▶ _Directions_: Search the material for the string "each", then return every line where it is found.

▶ _Input for this task_:
==*==

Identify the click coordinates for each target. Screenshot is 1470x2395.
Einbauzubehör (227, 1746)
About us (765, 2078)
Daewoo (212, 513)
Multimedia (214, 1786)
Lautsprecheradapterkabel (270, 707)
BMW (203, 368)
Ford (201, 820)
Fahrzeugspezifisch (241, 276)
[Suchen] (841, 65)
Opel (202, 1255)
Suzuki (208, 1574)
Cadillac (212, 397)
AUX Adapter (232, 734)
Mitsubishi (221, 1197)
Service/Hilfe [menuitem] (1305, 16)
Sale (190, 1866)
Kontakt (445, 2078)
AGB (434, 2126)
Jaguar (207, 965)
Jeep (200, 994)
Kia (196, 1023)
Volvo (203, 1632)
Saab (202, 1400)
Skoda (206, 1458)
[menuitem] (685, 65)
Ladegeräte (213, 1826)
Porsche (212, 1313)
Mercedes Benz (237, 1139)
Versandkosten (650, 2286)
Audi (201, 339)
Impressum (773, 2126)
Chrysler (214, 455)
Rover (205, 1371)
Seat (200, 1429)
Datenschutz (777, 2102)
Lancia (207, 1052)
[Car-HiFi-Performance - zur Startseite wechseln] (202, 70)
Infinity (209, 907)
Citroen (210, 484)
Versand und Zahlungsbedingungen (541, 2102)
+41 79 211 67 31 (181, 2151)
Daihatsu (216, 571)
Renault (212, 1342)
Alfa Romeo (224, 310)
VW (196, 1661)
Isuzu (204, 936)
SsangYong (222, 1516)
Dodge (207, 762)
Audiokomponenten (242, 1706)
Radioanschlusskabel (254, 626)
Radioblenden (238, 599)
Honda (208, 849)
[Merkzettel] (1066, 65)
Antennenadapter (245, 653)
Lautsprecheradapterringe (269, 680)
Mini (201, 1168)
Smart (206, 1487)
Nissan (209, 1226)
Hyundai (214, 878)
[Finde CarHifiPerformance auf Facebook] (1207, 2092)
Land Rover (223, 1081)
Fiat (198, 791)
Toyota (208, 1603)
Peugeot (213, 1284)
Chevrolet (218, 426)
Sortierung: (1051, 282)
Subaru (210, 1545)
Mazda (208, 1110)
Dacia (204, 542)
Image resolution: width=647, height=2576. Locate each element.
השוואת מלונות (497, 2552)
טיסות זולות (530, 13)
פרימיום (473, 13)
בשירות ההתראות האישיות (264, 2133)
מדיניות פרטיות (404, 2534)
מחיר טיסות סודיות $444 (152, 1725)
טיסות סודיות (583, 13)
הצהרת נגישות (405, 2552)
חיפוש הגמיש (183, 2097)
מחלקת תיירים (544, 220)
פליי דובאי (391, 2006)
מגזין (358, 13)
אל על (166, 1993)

==*==

▶ _Answer area_:
Identify the click coordinates for each target. Screenshot is 1470x2395.
Image resolution: width=647, height=2576. Locate each element.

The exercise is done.